All lines below are to be output exactly as they stand.

^^^^^^^^

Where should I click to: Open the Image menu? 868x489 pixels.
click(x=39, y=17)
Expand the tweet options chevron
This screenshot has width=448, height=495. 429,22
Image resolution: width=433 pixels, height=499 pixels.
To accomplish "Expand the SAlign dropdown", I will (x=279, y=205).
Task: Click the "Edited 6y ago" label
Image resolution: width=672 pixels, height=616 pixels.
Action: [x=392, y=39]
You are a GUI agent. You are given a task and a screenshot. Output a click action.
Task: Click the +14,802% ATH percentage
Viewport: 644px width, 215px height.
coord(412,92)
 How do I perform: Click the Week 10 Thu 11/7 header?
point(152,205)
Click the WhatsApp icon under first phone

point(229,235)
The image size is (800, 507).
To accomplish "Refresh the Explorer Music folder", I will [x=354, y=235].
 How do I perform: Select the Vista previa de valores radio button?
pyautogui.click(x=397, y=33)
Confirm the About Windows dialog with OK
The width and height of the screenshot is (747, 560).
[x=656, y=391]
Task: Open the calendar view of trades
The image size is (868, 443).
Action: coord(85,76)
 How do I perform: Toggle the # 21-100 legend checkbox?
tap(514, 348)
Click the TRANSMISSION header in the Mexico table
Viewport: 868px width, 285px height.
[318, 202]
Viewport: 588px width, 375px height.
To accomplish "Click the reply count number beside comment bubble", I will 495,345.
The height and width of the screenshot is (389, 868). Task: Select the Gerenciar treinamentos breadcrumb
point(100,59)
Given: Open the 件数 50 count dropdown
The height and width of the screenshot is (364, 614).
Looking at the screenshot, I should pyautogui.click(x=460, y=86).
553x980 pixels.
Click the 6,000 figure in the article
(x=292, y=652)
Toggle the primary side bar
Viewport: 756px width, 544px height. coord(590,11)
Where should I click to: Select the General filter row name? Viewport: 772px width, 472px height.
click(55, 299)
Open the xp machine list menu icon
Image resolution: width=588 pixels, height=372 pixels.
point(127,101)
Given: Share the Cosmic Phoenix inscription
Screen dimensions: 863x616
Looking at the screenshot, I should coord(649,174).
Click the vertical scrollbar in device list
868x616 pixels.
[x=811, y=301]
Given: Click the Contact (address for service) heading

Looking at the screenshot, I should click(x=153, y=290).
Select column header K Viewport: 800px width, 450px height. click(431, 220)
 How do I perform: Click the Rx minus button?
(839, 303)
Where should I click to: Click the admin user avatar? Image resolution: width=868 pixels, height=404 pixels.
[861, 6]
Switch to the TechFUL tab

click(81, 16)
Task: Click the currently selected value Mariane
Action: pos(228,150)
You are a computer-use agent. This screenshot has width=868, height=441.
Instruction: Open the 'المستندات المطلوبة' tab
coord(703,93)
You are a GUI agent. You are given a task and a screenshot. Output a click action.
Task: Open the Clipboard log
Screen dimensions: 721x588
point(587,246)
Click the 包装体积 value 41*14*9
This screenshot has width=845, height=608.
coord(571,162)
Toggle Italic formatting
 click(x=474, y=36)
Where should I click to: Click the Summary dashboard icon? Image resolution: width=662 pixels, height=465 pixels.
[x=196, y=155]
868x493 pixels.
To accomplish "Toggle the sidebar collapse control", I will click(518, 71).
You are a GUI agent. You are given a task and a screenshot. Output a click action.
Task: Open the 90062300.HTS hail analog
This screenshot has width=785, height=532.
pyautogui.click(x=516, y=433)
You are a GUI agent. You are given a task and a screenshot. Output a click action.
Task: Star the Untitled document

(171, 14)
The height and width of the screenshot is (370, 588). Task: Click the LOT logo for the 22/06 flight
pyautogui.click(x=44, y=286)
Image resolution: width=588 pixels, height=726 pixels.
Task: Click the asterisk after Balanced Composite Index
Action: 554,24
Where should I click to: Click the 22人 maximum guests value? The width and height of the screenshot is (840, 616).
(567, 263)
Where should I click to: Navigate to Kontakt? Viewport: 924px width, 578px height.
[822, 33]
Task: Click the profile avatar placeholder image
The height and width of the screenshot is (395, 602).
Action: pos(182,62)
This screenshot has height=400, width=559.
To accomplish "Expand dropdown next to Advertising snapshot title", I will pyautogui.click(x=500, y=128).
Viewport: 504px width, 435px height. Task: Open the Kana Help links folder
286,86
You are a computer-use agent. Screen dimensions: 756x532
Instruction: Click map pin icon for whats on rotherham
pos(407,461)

^^^^^^^^

-- WRITTEN SOLUTION --
Where should I click to: Open the Image menu? 868x489 pixels.
click(x=39, y=17)
Expand the tweet options chevron
This screenshot has width=448, height=495. 429,22
Image resolution: width=433 pixels, height=499 pixels.
To accomplish "Expand the SAlign dropdown", I will (x=279, y=205).
Task: Click the "Edited 6y ago" label
Image resolution: width=672 pixels, height=616 pixels.
Action: [x=392, y=39]
You are a GUI agent. You are given a task and a screenshot. Output a click action.
Task: Click the +14,802% ATH percentage
Viewport: 644px width, 215px height.
coord(412,92)
 How do I perform: Click the Week 10 Thu 11/7 header?
point(152,205)
Click the WhatsApp icon under first phone

point(229,235)
The image size is (800, 507).
To accomplish "Refresh the Explorer Music folder", I will [x=354, y=235].
 How do I perform: Select the Vista previa de valores radio button?
pyautogui.click(x=397, y=33)
Confirm the About Windows dialog with OK
The width and height of the screenshot is (747, 560).
[x=656, y=391]
Task: Open the calendar view of trades
The image size is (868, 443).
Action: coord(85,76)
 How do I perform: Toggle the # 21-100 legend checkbox?
tap(514, 348)
Click the TRANSMISSION header in the Mexico table
Viewport: 868px width, 285px height.
[318, 202]
Viewport: 588px width, 375px height.
To accomplish "Click the reply count number beside comment bubble", I will 495,345.
The height and width of the screenshot is (389, 868). Task: Select the Gerenciar treinamentos breadcrumb
point(100,59)
Given: Open the 件数 50 count dropdown
The height and width of the screenshot is (364, 614).
Looking at the screenshot, I should pyautogui.click(x=460, y=86).
553x980 pixels.
Click the 6,000 figure in the article
(x=292, y=652)
Toggle the primary side bar
Viewport: 756px width, 544px height. coord(590,11)
Where should I click to: Select the General filter row name? Viewport: 772px width, 472px height.
click(55, 299)
Open the xp machine list menu icon
Image resolution: width=588 pixels, height=372 pixels.
point(127,101)
Given: Share the Cosmic Phoenix inscription
Screen dimensions: 863x616
Looking at the screenshot, I should coord(649,174).
Click the vertical scrollbar in device list
868x616 pixels.
[x=811, y=301]
Given: Click the Contact (address for service) heading

Looking at the screenshot, I should click(x=153, y=290).
Select column header K Viewport: 800px width, 450px height. click(431, 220)
 How do I perform: Click the Rx minus button?
(839, 303)
Where should I click to: Click the admin user avatar? Image resolution: width=868 pixels, height=404 pixels.
[861, 6]
Switch to the TechFUL tab

click(81, 16)
Task: Click the currently selected value Mariane
Action: pos(228,150)
You are a computer-use agent. This screenshot has width=868, height=441.
Instruction: Open the 'المستندات المطلوبة' tab
coord(703,93)
You are a GUI agent. You are given a task and a screenshot. Output a click action.
Task: Open the Clipboard log
Screen dimensions: 721x588
point(587,246)
Click the 包装体积 value 41*14*9
This screenshot has width=845, height=608.
coord(571,162)
Toggle Italic formatting
 click(x=474, y=36)
Where should I click to: Click the Summary dashboard icon? Image resolution: width=662 pixels, height=465 pixels.
[x=196, y=155]
868x493 pixels.
To accomplish "Toggle the sidebar collapse control", I will click(518, 71).
You are a GUI agent. You are given a task and a screenshot. Output a click action.
Task: Open the 90062300.HTS hail analog
This screenshot has width=785, height=532.
pyautogui.click(x=516, y=433)
You are a GUI agent. You are given a task and a screenshot. Output a click action.
Task: Star the Untitled document

(171, 14)
The height and width of the screenshot is (370, 588). Task: Click the LOT logo for the 22/06 flight
pyautogui.click(x=44, y=286)
Image resolution: width=588 pixels, height=726 pixels.
Task: Click the asterisk after Balanced Composite Index
Action: 554,24
Where should I click to: Click the 22人 maximum guests value? The width and height of the screenshot is (840, 616).
(567, 263)
Where should I click to: Navigate to Kontakt? Viewport: 924px width, 578px height.
[822, 33]
Task: Click the profile avatar placeholder image
The height and width of the screenshot is (395, 602).
Action: pos(182,62)
This screenshot has height=400, width=559.
To accomplish "Expand dropdown next to Advertising snapshot title", I will pyautogui.click(x=500, y=128).
Viewport: 504px width, 435px height. Task: Open the Kana Help links folder
286,86
You are a computer-use agent. Screen dimensions: 756x532
Instruction: Click map pin icon for whats on rotherham
pos(407,461)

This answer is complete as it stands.